Directions for this task = Rewrite everything in the listing from its start down to the line containing "[Share] (7, 683)", changing "Previous" to "Back" and leaving everything else the same. Give only those lines.

Supplied data =
──────────
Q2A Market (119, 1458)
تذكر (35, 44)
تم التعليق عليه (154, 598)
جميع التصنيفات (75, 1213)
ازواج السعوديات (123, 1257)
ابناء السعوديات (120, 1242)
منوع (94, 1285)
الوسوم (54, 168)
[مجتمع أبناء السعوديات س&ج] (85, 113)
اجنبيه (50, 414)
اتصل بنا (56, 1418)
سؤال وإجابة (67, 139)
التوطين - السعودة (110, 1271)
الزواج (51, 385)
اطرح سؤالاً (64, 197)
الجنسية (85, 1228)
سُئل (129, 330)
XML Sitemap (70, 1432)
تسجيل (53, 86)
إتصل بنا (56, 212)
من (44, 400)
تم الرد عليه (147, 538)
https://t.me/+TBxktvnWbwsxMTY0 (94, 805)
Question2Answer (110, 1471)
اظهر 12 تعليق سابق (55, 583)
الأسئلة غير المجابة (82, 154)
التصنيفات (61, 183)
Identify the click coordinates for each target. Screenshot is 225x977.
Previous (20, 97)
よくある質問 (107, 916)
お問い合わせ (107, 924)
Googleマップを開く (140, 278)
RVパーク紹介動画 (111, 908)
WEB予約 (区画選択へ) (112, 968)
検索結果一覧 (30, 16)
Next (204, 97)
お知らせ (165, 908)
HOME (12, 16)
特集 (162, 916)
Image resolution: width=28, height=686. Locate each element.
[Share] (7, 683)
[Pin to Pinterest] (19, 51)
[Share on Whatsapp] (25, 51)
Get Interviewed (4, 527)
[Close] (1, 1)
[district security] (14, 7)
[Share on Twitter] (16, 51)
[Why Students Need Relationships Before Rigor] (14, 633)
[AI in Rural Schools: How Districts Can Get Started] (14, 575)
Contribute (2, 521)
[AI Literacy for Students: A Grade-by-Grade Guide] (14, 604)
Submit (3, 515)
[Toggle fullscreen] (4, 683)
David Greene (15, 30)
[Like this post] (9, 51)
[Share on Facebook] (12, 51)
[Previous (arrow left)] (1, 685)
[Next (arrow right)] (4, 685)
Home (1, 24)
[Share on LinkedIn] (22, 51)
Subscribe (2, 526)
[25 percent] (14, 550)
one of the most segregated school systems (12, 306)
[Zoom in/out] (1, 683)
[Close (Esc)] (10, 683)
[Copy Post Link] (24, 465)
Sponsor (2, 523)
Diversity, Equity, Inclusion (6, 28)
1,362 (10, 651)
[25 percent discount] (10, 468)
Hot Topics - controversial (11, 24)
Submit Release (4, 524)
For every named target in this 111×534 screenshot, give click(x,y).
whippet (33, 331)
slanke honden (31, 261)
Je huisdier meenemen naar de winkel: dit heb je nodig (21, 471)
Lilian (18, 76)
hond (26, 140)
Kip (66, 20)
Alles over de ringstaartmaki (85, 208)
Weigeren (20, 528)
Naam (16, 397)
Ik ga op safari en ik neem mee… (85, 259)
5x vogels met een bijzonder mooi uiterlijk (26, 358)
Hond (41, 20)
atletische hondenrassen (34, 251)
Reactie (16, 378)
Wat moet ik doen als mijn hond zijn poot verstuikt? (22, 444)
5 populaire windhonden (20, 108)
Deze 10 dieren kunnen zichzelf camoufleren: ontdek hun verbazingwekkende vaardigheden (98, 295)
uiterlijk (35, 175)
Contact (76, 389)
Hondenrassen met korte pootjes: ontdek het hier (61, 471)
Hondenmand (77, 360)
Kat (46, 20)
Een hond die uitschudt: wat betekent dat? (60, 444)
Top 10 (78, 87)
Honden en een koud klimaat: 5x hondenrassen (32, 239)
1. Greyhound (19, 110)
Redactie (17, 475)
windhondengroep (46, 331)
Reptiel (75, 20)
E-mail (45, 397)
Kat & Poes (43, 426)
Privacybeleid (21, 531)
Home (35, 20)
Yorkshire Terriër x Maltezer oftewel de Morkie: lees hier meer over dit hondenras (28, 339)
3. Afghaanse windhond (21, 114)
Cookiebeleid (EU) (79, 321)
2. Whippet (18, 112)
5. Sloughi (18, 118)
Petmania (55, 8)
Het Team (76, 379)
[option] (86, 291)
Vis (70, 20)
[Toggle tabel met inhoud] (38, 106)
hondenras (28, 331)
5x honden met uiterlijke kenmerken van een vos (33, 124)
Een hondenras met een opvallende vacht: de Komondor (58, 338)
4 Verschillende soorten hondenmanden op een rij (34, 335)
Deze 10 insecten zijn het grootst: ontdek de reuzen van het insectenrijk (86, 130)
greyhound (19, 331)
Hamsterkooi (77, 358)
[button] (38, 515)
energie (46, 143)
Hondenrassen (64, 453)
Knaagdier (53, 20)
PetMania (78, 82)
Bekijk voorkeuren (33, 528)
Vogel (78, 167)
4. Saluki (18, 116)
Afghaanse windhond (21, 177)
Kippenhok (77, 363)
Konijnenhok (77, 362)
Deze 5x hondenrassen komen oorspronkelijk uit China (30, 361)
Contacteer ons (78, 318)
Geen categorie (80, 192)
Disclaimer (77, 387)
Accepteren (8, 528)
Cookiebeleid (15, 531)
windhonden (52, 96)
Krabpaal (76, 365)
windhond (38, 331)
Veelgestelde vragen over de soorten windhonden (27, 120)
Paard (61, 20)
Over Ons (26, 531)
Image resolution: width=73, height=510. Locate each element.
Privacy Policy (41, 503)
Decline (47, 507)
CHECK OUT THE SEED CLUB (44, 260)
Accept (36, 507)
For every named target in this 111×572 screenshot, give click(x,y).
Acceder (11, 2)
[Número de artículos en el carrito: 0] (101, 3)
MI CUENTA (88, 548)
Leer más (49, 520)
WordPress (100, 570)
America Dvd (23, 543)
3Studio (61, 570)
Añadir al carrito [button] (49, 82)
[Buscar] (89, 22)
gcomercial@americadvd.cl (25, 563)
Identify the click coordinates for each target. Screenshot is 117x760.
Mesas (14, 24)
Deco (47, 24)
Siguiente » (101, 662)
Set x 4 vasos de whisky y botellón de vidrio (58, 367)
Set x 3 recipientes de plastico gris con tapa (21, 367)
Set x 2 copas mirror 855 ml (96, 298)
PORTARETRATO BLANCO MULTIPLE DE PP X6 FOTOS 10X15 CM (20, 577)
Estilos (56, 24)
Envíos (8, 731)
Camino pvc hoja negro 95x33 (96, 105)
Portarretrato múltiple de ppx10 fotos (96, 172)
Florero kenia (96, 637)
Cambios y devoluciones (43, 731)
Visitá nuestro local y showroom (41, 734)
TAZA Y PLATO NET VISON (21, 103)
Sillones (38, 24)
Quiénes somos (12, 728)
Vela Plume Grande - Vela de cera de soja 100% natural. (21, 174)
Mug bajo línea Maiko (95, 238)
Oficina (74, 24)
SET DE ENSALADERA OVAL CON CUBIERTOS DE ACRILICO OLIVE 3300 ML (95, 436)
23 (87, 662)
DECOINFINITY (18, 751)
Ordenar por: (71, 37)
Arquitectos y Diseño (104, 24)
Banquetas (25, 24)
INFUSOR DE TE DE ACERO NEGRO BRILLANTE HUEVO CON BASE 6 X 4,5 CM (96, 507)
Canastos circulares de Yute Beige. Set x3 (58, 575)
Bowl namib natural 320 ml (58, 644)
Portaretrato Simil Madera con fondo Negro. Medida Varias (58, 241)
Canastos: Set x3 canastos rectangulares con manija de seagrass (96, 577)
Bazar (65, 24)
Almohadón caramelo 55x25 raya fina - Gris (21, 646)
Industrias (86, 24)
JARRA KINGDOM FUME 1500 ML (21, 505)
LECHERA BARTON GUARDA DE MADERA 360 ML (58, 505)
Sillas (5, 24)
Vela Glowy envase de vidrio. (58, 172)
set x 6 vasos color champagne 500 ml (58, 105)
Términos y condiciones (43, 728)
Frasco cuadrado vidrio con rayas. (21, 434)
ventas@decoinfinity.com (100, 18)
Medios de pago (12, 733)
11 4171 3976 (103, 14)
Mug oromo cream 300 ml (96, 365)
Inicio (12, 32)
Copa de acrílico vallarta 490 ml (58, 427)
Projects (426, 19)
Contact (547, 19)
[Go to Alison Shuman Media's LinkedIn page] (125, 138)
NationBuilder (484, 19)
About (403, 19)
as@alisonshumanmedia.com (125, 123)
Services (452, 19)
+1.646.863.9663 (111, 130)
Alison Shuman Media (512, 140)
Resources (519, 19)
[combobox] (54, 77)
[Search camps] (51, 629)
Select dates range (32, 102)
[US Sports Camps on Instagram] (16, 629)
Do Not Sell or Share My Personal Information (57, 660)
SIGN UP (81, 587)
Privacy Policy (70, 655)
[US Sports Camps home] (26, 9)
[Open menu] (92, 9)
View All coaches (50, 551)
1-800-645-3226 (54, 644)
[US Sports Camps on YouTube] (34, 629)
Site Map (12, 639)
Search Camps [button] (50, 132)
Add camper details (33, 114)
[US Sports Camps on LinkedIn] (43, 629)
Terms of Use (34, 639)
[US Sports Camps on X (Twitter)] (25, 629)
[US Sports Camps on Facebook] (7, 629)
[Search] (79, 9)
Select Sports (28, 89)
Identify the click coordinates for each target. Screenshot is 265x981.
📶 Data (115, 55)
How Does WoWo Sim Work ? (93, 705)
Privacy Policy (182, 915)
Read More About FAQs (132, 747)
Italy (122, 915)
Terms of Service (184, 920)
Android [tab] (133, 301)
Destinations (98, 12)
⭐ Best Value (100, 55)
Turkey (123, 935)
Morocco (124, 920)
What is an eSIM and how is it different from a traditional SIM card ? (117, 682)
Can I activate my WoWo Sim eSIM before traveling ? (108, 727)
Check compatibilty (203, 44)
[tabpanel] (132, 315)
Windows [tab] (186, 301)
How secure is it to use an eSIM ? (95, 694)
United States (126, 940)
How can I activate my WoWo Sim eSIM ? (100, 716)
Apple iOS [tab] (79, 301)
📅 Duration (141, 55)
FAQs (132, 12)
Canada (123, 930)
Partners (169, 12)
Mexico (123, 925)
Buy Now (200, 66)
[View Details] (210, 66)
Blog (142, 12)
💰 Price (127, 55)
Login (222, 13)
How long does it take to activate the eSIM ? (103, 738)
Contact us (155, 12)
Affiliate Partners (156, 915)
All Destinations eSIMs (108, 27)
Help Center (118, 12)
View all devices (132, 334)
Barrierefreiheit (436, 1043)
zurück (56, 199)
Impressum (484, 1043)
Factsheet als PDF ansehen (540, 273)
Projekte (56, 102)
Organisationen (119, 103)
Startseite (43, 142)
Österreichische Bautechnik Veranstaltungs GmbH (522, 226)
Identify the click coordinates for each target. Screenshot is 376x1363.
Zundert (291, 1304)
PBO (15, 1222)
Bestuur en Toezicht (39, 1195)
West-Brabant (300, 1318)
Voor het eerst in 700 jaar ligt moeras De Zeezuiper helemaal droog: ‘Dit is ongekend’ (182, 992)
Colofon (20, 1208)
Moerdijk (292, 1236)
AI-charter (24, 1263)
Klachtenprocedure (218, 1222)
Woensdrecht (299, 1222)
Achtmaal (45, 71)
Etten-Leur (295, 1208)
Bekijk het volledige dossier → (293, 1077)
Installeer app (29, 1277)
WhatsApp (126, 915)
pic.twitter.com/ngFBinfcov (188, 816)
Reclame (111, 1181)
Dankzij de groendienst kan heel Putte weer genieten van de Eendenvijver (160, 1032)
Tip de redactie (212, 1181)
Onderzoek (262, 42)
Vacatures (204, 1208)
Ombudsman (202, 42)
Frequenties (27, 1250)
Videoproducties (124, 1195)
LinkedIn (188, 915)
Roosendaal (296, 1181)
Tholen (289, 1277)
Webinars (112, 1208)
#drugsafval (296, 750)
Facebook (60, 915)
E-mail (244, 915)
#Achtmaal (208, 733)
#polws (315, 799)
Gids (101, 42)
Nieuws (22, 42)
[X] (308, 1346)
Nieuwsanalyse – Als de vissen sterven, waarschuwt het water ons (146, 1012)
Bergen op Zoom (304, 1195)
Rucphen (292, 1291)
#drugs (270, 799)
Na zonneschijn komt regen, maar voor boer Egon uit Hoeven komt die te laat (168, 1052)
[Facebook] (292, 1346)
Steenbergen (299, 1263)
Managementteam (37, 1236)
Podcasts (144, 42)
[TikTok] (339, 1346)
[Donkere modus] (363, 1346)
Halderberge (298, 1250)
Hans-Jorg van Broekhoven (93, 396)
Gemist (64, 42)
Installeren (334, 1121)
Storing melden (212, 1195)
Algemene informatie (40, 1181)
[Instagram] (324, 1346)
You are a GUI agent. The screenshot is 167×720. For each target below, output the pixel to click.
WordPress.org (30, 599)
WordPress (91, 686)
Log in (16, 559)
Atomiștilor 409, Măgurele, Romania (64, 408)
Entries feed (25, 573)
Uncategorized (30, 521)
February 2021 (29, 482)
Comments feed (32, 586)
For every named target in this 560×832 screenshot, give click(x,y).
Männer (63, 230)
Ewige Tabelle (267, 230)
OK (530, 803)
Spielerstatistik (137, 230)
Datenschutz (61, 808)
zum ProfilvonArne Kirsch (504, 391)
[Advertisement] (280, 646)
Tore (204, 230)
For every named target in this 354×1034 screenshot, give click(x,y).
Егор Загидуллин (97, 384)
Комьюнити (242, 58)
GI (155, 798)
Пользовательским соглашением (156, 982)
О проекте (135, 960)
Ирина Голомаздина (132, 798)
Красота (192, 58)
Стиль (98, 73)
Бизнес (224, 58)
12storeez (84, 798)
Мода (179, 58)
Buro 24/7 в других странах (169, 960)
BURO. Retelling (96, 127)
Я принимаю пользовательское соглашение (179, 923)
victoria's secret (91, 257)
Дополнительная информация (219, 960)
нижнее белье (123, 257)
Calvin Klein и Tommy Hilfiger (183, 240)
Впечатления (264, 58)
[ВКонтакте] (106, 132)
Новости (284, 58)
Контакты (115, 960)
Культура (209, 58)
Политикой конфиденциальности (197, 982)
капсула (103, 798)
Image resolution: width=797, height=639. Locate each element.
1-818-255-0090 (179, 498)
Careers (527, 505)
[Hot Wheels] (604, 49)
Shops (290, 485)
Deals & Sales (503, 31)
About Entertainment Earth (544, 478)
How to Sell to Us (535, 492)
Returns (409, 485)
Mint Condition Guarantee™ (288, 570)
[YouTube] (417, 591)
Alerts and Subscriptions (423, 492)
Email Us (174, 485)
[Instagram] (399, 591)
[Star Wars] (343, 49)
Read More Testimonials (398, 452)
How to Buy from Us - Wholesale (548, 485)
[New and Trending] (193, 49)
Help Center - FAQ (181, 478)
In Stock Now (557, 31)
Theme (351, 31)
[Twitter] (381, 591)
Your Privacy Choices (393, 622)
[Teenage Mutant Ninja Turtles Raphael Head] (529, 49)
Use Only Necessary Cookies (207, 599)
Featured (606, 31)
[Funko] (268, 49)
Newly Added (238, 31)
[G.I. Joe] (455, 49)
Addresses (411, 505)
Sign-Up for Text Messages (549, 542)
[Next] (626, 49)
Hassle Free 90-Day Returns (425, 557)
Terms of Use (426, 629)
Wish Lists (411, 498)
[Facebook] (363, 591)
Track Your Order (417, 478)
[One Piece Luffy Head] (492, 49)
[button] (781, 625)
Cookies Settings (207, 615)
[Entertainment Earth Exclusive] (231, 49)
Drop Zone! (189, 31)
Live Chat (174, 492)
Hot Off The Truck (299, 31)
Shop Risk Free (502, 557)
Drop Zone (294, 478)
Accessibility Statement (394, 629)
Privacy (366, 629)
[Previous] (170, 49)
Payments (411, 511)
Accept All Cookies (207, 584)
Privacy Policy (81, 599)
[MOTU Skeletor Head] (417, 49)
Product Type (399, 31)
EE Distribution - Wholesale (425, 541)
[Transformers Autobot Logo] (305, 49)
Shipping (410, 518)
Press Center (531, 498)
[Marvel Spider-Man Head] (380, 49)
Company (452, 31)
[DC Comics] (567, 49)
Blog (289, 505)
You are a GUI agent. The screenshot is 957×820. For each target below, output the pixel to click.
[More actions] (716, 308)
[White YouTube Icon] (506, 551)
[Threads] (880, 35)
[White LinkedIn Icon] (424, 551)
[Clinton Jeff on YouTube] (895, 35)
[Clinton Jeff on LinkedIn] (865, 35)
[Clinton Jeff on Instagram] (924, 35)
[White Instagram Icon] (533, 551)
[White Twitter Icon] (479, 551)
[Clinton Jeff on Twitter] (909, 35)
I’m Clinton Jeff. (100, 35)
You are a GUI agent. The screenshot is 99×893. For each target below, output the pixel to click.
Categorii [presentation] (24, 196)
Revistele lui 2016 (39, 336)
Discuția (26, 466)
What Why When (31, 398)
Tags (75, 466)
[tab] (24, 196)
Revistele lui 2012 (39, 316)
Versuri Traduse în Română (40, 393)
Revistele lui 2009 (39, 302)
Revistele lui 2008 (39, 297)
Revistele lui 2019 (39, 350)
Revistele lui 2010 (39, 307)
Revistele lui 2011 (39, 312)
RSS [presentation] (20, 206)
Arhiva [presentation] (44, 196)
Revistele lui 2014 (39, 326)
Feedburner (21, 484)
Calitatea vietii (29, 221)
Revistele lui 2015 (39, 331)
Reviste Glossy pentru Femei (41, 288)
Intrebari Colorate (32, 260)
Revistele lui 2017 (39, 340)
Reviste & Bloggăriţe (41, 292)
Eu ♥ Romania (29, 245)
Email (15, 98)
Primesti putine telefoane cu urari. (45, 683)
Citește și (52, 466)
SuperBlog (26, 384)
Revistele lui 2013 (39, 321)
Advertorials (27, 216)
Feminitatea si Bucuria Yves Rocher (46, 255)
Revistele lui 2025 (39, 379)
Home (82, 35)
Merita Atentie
──────────
The response =
Q2A Market (119, 1458)
تذكر (35, 44)
تم التعليق عليه (154, 598)
جميع التصنيفات (75, 1213)
ازواج السعوديات (123, 1257)
ابناء السعوديات (120, 1242)
منوع (94, 1285)
الوسوم (54, 168)
[مجتمع أبناء السعوديات س&ج] (85, 113)
اجنبيه (50, 414)
اتصل بنا (56, 1418)
سؤال وإجابة (67, 139)
التوطين - السعودة (110, 1271)
الزواج (51, 385)
اطرح سؤالاً (64, 197)
الجنسية (85, 1228)
سُئل (129, 330)
XML Sitemap (70, 1432)
تسجيل (53, 86)
إتصل بنا (56, 212)
من (44, 400)
تم الرد عليه (147, 538)
https://t.me/+TBxktvnWbwsxMTY0 (94, 805)
Question2Answer (110, 1471)
اظهر 12 تعليق سابق (55, 583)
الأسئلة غير المجابة (82, 154)
التصنيفات (61, 183)
Identify the click coordinates for each target. Screenshot is 225x977.
Back (20, 97)
よくある質問 (107, 916)
お問い合わせ (107, 924)
Googleマップを開く (140, 278)
RVパーク紹介動画 (111, 908)
WEB予約 (区画選択へ) (112, 968)
検索結果一覧 (30, 16)
Next (204, 97)
お知らせ (165, 908)
HOME (12, 16)
特集 (162, 916)
Image resolution: width=28, height=686. Locate each element.
[Share] (7, 683)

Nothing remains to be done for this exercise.